Roger followed the map that proved to be so clear a child could navigate the route drawn on the parchment.
“Here it is.” the boy jumped up and down with excitement. “I followed the map and I found the door. We can go out!”
He would not stop shouting and soon more people gathered around him. Indeed, there was a door. It was a small door. It had no doorknob. Several burley men crashed their weight against it but it would not budge.

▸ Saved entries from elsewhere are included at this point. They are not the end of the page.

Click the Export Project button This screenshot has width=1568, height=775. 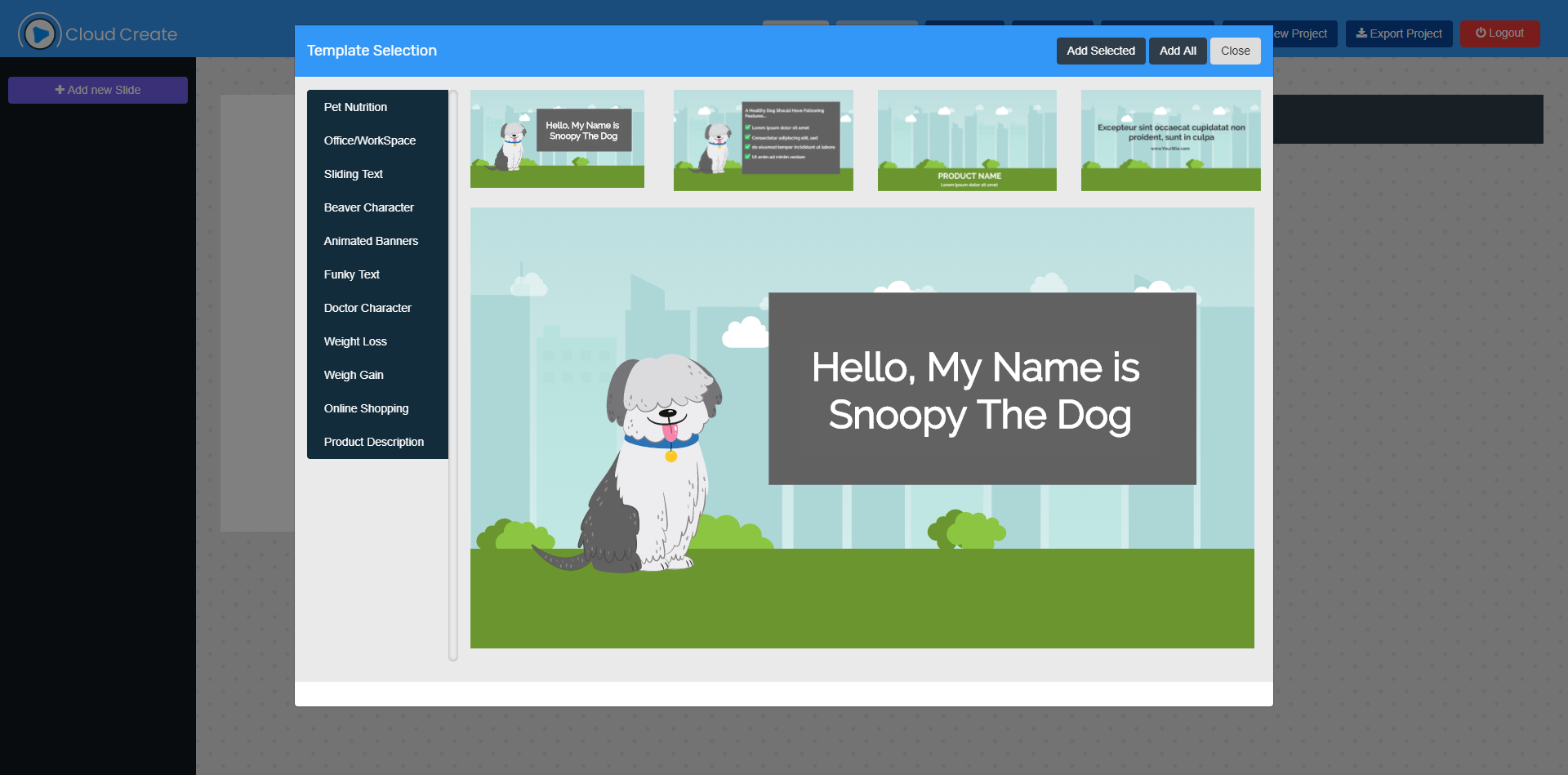[1398, 33]
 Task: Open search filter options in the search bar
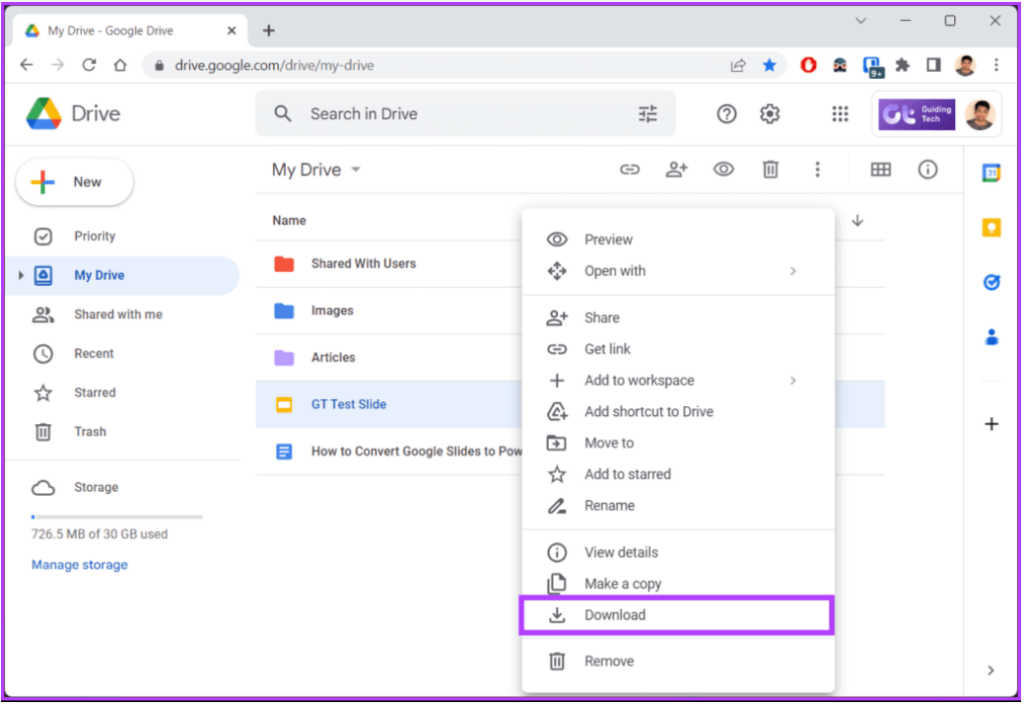647,114
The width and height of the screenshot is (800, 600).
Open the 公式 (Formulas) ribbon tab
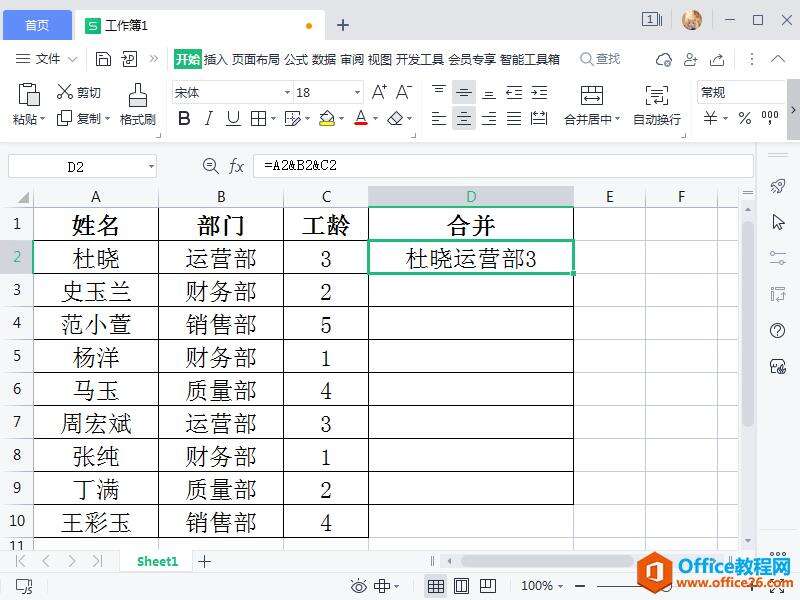[x=296, y=59]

“Stand aside,” said an old man. People immediately obeyed his senatorial command. The man leaned on his cane and inched his way to stand before the door. He waited. The door opened and he walked through to the outside. People looked at each other. After a moment, another man stood before the door and waited. The door opened and he walked out. Clearly, people could not open the door themselves; the door itself opened for only one person at a time, as if it had a mind of its own.
And the fire grew.
More people arrived from the far end the building, crying that indeed there was a fire. The people who saw the little door opening and closing fanned out to tell others about the way to safety and to follow them. They tugged at people who resisted and clung to pillars and posts, while kicking at the “door fanatics.”

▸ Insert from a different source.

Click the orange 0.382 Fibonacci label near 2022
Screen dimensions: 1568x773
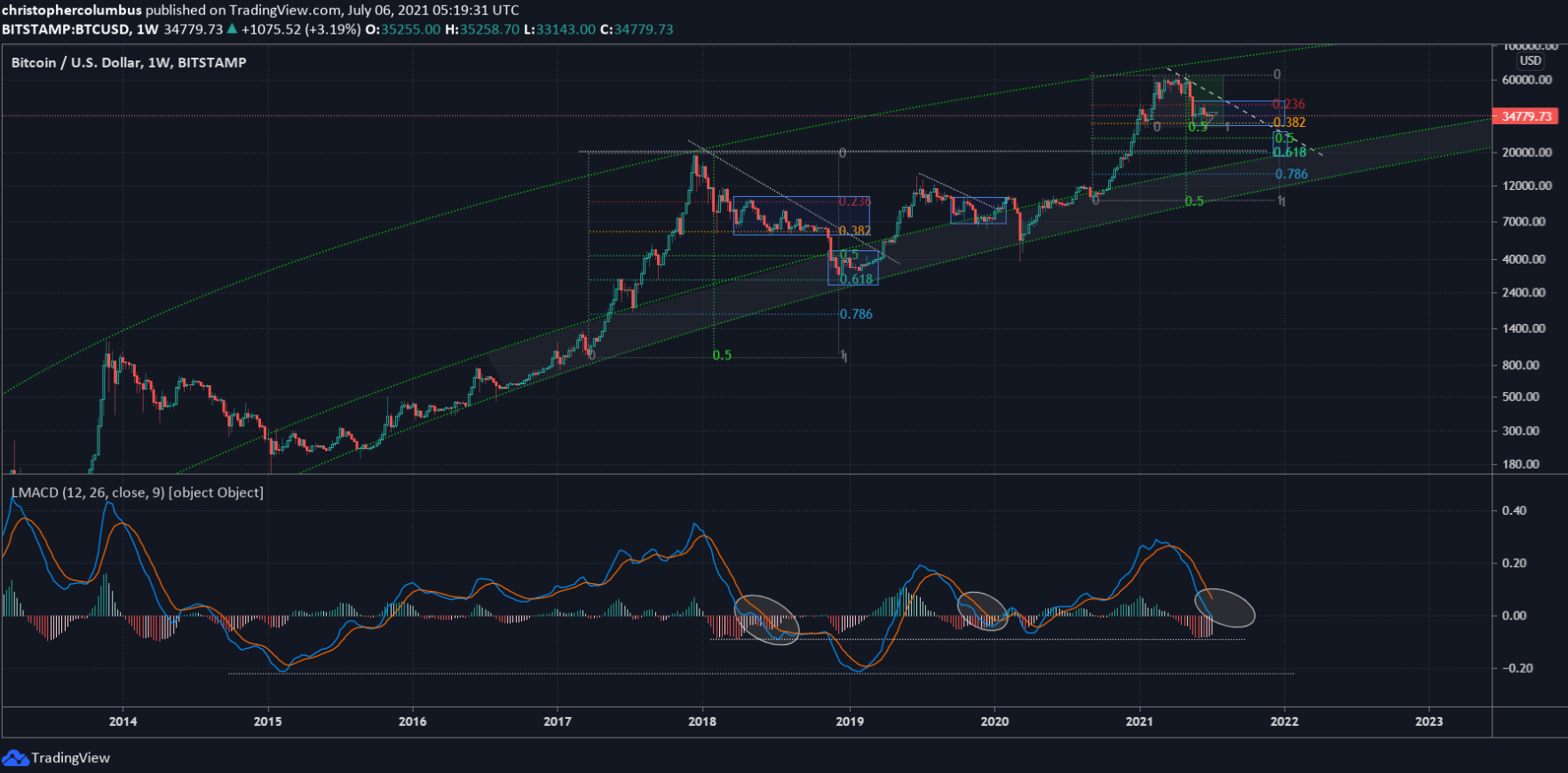click(x=1289, y=122)
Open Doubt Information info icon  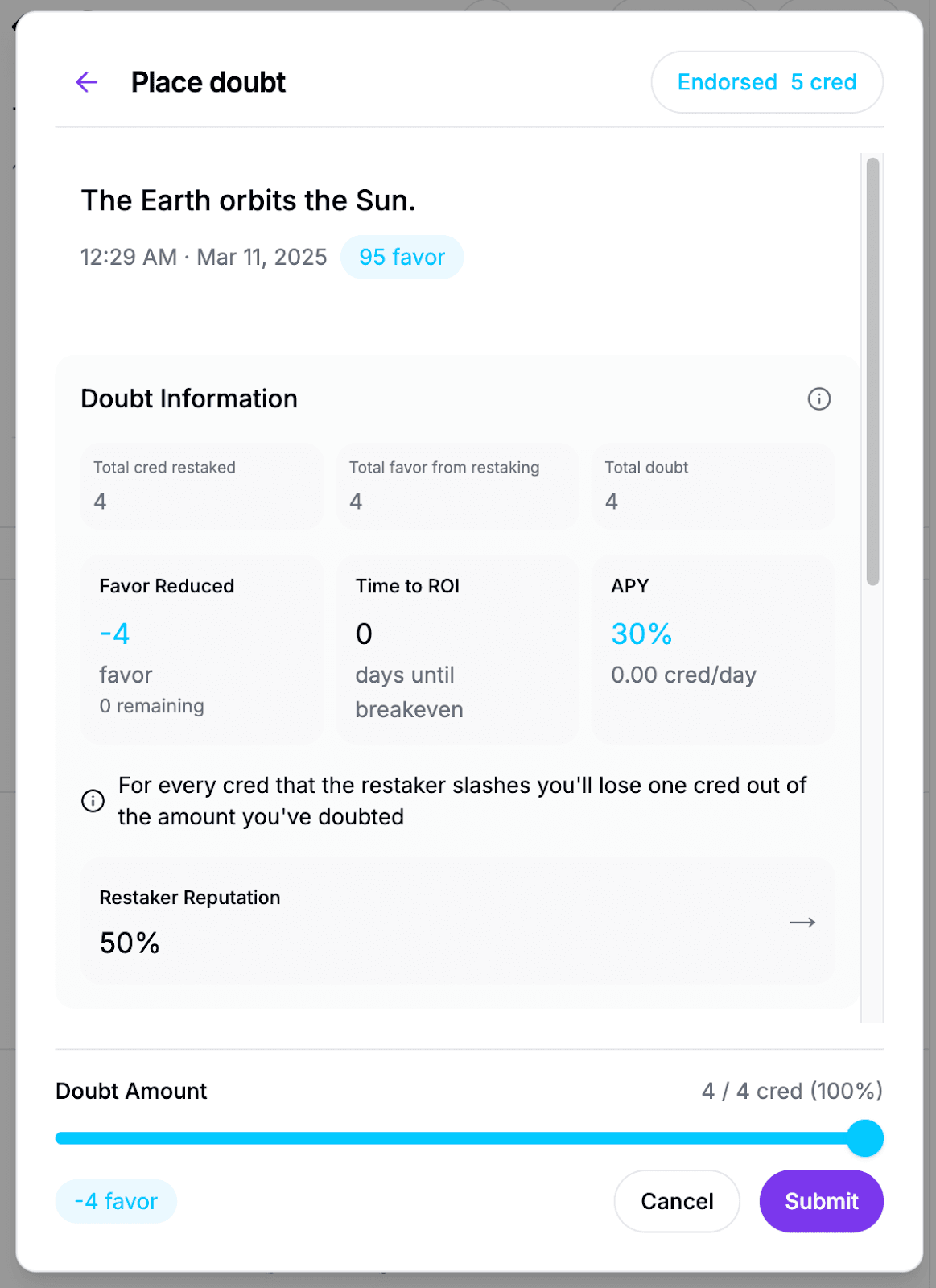tap(818, 398)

Others looked askance at the little door. Surely, there were many wider doors around. They had never wanted to look for them before because it was so pleasant in the building. Clearly, building codes would require several wider exits. What kind of architect would plan a building with only one small door? No indeed; these people yelling that there was only one way out were simplistic fools. They were ignorant of draftsmanship and building codes. Ignoring the people trying to usher everyone to the small door, they set out to find wider doors.
“Will you stop shouting?” The woman sounded furious as she brought her face close to another who was screaming that the exit was through the little door. “I can’t hear myself think with all your blathering. Maybe you believe this is the only way out, but not everyone believes there’s really a fire or that there aren’t other exits. You are the most irritating person I ever met. You should be made to shut up!”
And the fire grew.
Hundreds of people walked up to the little door and stood for a moment. Quietly, without rushing or fear, one after the other approached the door and the door opened.
The hawk watched a steady line of people leaving the building as the fire eventually consumed it.